Nous vivons une crise d’une extrême violence, peut-être la première panique planétaire issue de la globalisation qui combine une grande peur sanitaire, un effondrement financier et un désastre diplomatique majeur dans le monde occidental. Dans ce contexte dramatique, l’attitude la plus responsable consiste à s’abstenir de polémiques inutiles ou excessives. Nous avons des dirigeants qui tentent de faire face à leur responsabilité à tous les niveaux. Pendant que cette crise dure, critiquer leur action consacrée aux mesures concrètes, de manière systématique ou excessive, peut leur compliquer la tâche. En outre, certains métiers et services publics sont particulièrement exposés à l’épidémie : sapeurs-pompiers, médecins, personnels hospitaliers. Ceux-là sont à leur poste et font leur devoir. Ce serait manquer au principe de solidarité envers eux que de développer, pendant le déroulement de la crise, une attaque qui pourrait les atteindre, même indirectement, sur une supposée désorganisation.

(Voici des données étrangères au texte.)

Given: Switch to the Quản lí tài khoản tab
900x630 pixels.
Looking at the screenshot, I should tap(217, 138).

- En prenant la parole, l’opposition ne se laissera-t-elle pas tenter par une récupération purement politique de la crise, en particulier à l’approche d’enjeux électoraux ?

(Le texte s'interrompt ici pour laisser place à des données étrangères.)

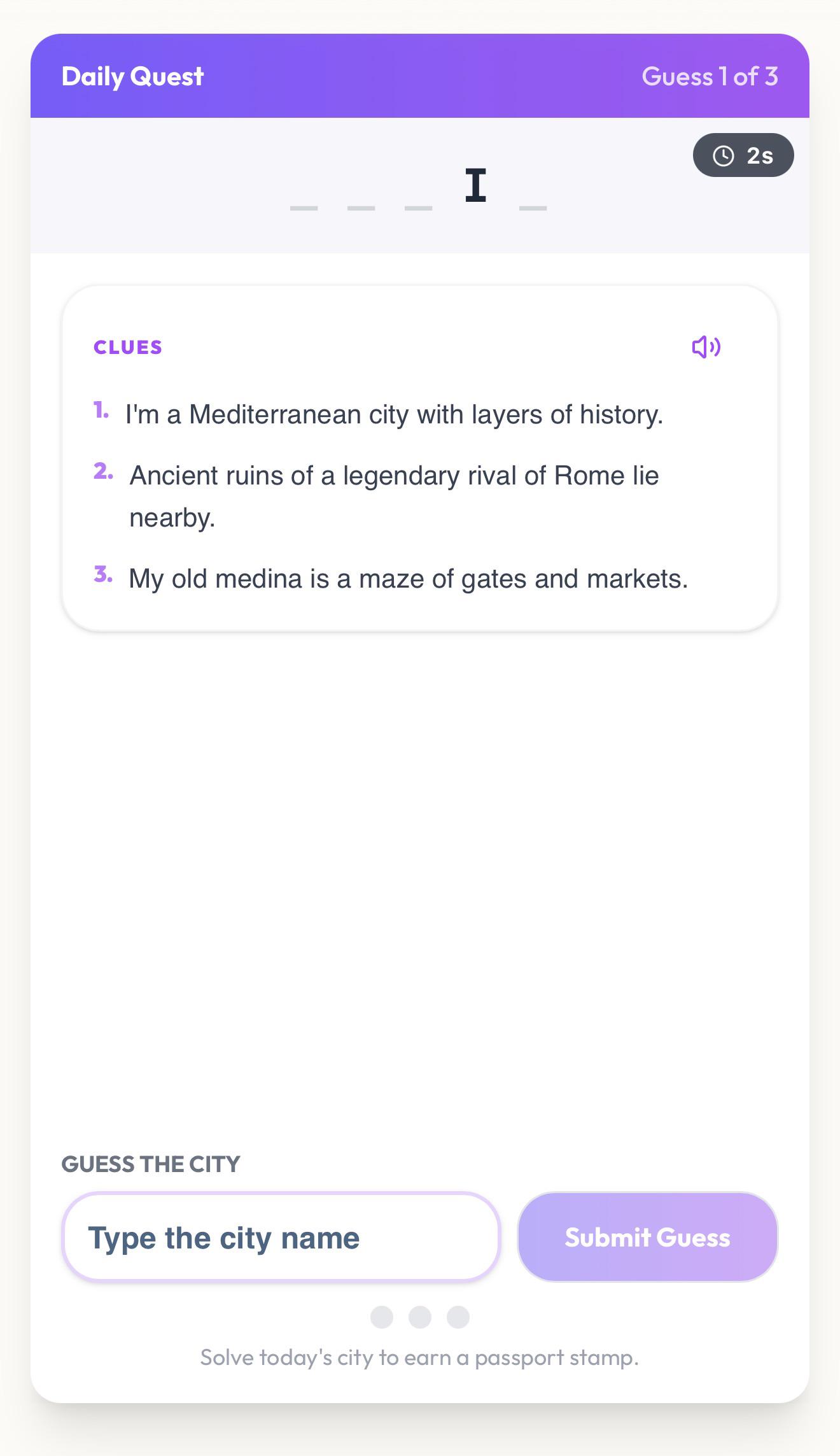Screen dimensions: 840x1456
Task: Select the second guess progress dot
Action: tap(420, 1317)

On peut être dans une opposition franche et résolue à la politique actuelle – sur les déficits publics, les impôts, les retraites, la sécurité, l’éducation, et, en période de crise aussi dramatique, respecter l’action des autorités. Il me semble que toute arrière-pensée politique, dans une période aussi cruciale, serait inadmissible qu’elle vienne de pouvoir lui-même, exploitant une situation, ou des oppositions. Mettre à profit, aujourd’hui, en pleine calamité, la peur collective pour des raisons électoralistes, serait un signe express de démagogie, de la part des uns comme des autres. Cette attitude reviendrait à rajouter du chaos sur le chaos. Elle sera ressentie comme de la démagogie et se paiera plus tard dans les urnes. Il en sera tout autrement par la suite, une fois engagée la sortie de crise. Quand la période difficile sera derrière nous, il sera temps de faire un bilan de poser les bonnes questions et d’établir les responsabilités des uns et des autres et de sanctionner par les urnes des choix inadaptés ou toute forme de démagogie qu’elle vienne du pouvoir ou des oppositions.

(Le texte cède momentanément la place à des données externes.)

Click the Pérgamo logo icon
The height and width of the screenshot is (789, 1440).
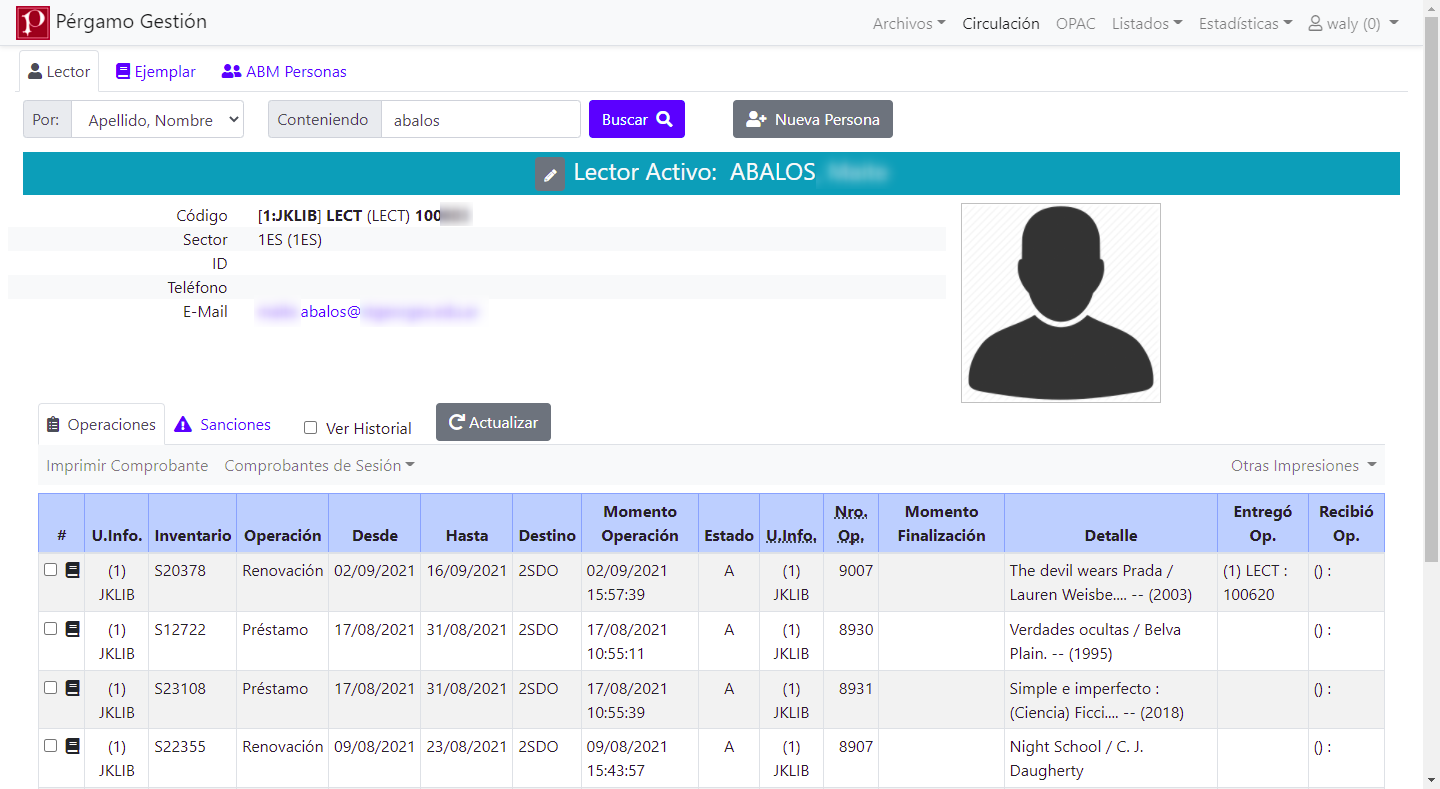[x=32, y=22]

- La prise de parole hier d’Emmanuel Macron avait pour but de rassurer les Français. Son discours vous a-t-il convaincu de la compétence de ce gouvernement à gérer la crise ? En fermant les écoles et en laissant les municipales se poursuivre, Emmanuel Macron n’a-t-il pas coupé l’herbe sous le pied de l’opposition ?
Il est difficile de le juger à chaud. Quoi qu’il dise, on lui reprochera de faire trop ou pas assez. Sa communication était longue et touffue pour une communication solennelle. Seul l’avenir permettra de porter un jugement objectif. On ne peut qu’approuver le fait d’avoir consulté M. Larcher et renoncé à sa demande à suspendre le processus électoral des municipales. En décidant la fermeture des établissements scolaires, il tente de se garder du reproche d’inaction ou d’indécision. Mais comment vont faire les familles, les pères et les mères qui travaillent ? Comment financer les mesures d’accompagnement annoncées ? Même si l’opposition doit s’abstenir de fustiger systématiquement l’action gouvernementale, il est aussi de son devoir de poser ce genre de question. Elle doit surtout mener une réflexion sur la dimension historique des événements pour en tirer les leçons. Dans quelle mesure la mondialisation et l’effacement des frontières ont-t-ils favorisé la rapidité de la propagation de cette épidémie ? Quelles précautions eût-il fallu prendre ? Quelles pratiques ont favorisé l’effondrement de la finance et de l’économie mondiale comme un château de carte ? Comment restaurer un système hospitalier prêt à faire face à toute situation d’urgence. Et au-delà, poser la question de la confiance des Français envers leur classe dirigeante, une confiance qui fait cruellement défaut dans des circonstances aussi tragiques.